:: Что сделать ::
1 - Ответьте по фрагменту текста о первых фильмах:
(a) Как называли кооператив, для которого снимали рекламные фильмы?
(b) Какие три студии были в Варшаве?
(c) Кто был оператором фильма “Я был солдатом”?
2 - Допишите следующую часть фрагмента текста о первых фильмах, начав сразу после его последнего предложения.

:: Фрагмент текста ::
───

Такие игры. Сегодня они кажутся жестокими, но играли-то мы из интереса к жизни людей в неведомом мире, совсем не похожем на тот, в котором выросли мы сами. Я приехал из Варшавы после лицея театральной техники. Остальные тоже были варшавские. А Лодзь оказалась совсем другим городом. Другим миром.
Позже в “Муходаве” его прекрасно показал Марек Пивовский. Это замечательный фильм о лодзинских типажах, вроде тех, которые любит Феллини. Но мне кажется, лодзинские были повыразительней феллиниевских. Пивовскому удалось их запечатлеть.
Так мы жили. Потом я уехал и больше в Лодзь не возвращался. Бывал только иногда на студии по делам.
В фильме “Из города Лодзь” мне хотелось показать то, что я в этом городе любил. Всего, конечно, не покажешь. Но какую-то атмосферу фильм передает. С ним я выпустился из школы, получил диплом.
Сразу после выпуска, году, видимо, в шестьдесят девятом, стал снимать короткие фильмы для кооператива, изготовлявшего рекламу, – совершенно идиотскую. Не помню, как он назывался. Рабочий кооператив или кооператив киноуслуг – что-то в этом роде. Мы называли его “Мешочек” – в смысле, мошна, мешочек с деньгами. На это я жил полгода. Сделал там, кажется, два рекламных фильма. Один – о кооперативе часовщиков в Люблине. Второй о каких-то ремесленниках, кажется дубильщиках.
Потом еще снимал так называемые заказные фильмы. Один, например, агитировал молодежь ехать на медные рудники – хорошие условия, прекрасные заработки и так далее. Картину, наверное, заказал завод цветных металлов. Снимал я на СДФ, а деньги давали разные богатые предприятия. Тогда Студия выпускала массу подобной продукции.
Сделал, кажется, четыре таких фильма. Не сказать, что с большой охотой, но вспоминать не стыдно. Работа есть работа. Иногда приходится делать что-то на заказ. Скучно, конечно, ужасно скучно, но на это можно было жить. Позже я не снял ни одного фильма, которого не хотел бы снять.
“Я был солдатом” (1970)
На СДФ меня взяли сначала на должность ассистента – появилась такая вакансия, а других нигде не было. Но ассистентом я не работал ни дня. Никогда не хотел быть ассистентом. Потом меня повысили до режиссера. Из всех нас я, кажется, первым получил эту должность на государственной студии.
В Варшаве было три студии: СДФ, Телевидение и “Авангард”. На “Авангарде” снимали хронику и заказные документальные фильмы для армии. О какой-нибудь пушке, об эскадрилье, о буднях военной части. Честно говоря, не знаю, что это были за фильмы.
Я снял там неплохой фильм, документальный, но не заказной. Назывался “Я был солдатом”. О людях, потерявших зрение на Второй мировой войне. Оператором был Стась Недбальский. Фронтовики сидят перед камерой и рассказывают. Я спрашивал, что им снится, – про это и был фильм.

───

(Данные о положении слов и объектов)

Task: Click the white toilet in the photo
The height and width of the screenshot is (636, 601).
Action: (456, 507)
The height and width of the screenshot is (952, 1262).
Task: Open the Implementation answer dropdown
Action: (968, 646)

───

:: Ответы к заданиям ::
1 -
(a) “Мешочек”.
(b) СДФ, Телевидение и “Авангард”.
(c) Стась Недбальский.

2 -
“Рабочие?71” (1971)
В то время меня интересовало все, о чем можно рассказать при помощи документальной камеры. Было необходимо, существовала потребность, очень нас увлекавшая, описать окружающий мир. Коммунистический мир не был описан. Вернее, был, но таким, как должен выглядеть в идеале, а не каков на самом деле. И мы – было нас довольно много – попробовали его описать. Это было потрясающе. Описывать то, что до тебя не описано. Чувство, что с твоей помощью рождается новая жизнь. Ведь в каком-то смысле что не описано – не существует. И, взявшись описывать, мы как бы творим мир заново.
“Рабочие?71” – самый политический из всех моих фильмов, в нем совсем нет человеческого измерения. Только идеологическое, политическое. Предполагалось, что картина запечатлеет состояние умов рабочих в семьдесят первом году. Рабочий класс тогда именовался в Польше не иначе как “передовой”. Мы хотели показать, что рабочие способны мыслить, причем мыслить, на мой взгляд, верно: они стремятся к демократизации – на предприятии, в районе, в городе, в стране. Мы попытались создать большой групповой портрет представителей правящего – пусть теоретически – класса, чья позиция отличалась от передовиц “Трибуны люду”.
Фильм снимался после волны забастовок. В 1970-м прошли забастовки, фильм делался в 1971-м. Нам хотелось показать жителей маленьких городов, работников маленьких фабрик. Тех, которые организовали забастовки и через своих представителей пытались достучаться до Варшавы, до Герека и объяснить, что люди на местах ждут более глубоких реформ, чем он проводит. Все это происходило через год после того, как он стал первым секретарем. Герои фильма “Говорящие головы”, который я снял в конце семидесятых, высказывались гораздо более открыто. Затем возникла “Солидарность” и уже решительно заявила, что люди хотят жить иначе.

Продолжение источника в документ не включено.